Fubara’s actions transcend mere words, representing a resolute commitment to improving the welfare and preserving the dignity of each and every individual placed under his responsible guidance. The gravity of this gesture cannot be understated; it holds the potential to reinvigorate the spirits of those who have become disheartened by the persisting conditions of their employment.
Regrettably, the local government chairmen in the state seem uncertain about supporting this initiative, presumably for political reasons. Such a stance underscores the prevalence of politicking on issues where social welfare should remain paramount. Their legal challenge option, in this case, could result in unnecessary strains on our already burdened judicial system, prolong uncertainty for the workers, and essentially serve as another testament to the division and gridlock that retarded ongoing progress. Besides, the chairmen should know that the minimum wage is backed by law properly legislated upon by the National Assembly. In addition, the wage award is a Presidential Proclamation which also has the force of law as an Executive Order. Promotions, pension and gratuities are the rights of workers, which no law can deny them.
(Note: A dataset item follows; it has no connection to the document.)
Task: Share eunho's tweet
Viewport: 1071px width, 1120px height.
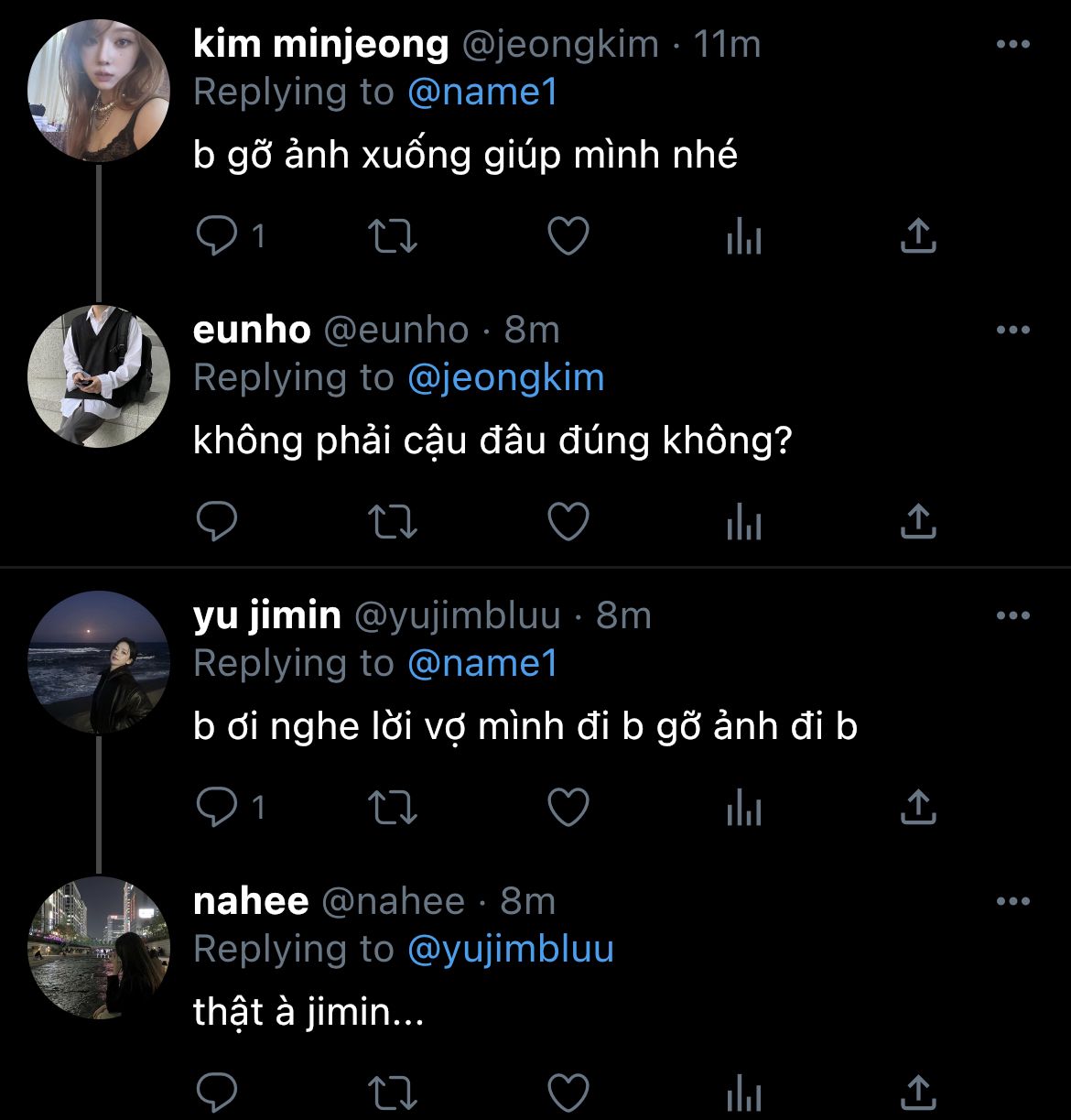Action: (x=918, y=522)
Therefore, instead, the chairmen should focus more on constructive dialogue and negotiation with the aim of arriving at a mutually beneficial resolution. The chairmen should find a common ground with the governor by acknowledging the far-reaching benefits of his proposition while actively voicing their concerns. Such an approach would promote a culture of collaborative governance. This is more likely to elicit public trust, affirming the role of the government as a protector and promoter of the people’s welfare.
Beyond its positive economic implications, this move also mirrors the administration’s moral responsibility towards its employees. It is necessary for the public sector to set an example as a fair and responsible employer by appreciating and rewarding staff members’ efforts adequately. Therefore, Fubara’s move helps to build trust between the government and its employees, promoting a more harmonious and respectful working environment, which is fundamental to productivity and employee satisfaction.
We express our admiration and unreserved appreciation for the governor, a paragon of exceptional leadership, humility, unwavering dedication to service, and an unyielding commitment to forging a bright and equitable future for all. His love for peace, respect for rule of law, fairness, equity and justice is unprecedented. Every facet of his character and endeavours exemplifies the epitome of excellence, inspiring others with his remarkable achievements and fostering a profound sense of unity and advancement. This is why we stand with Fubara on this move.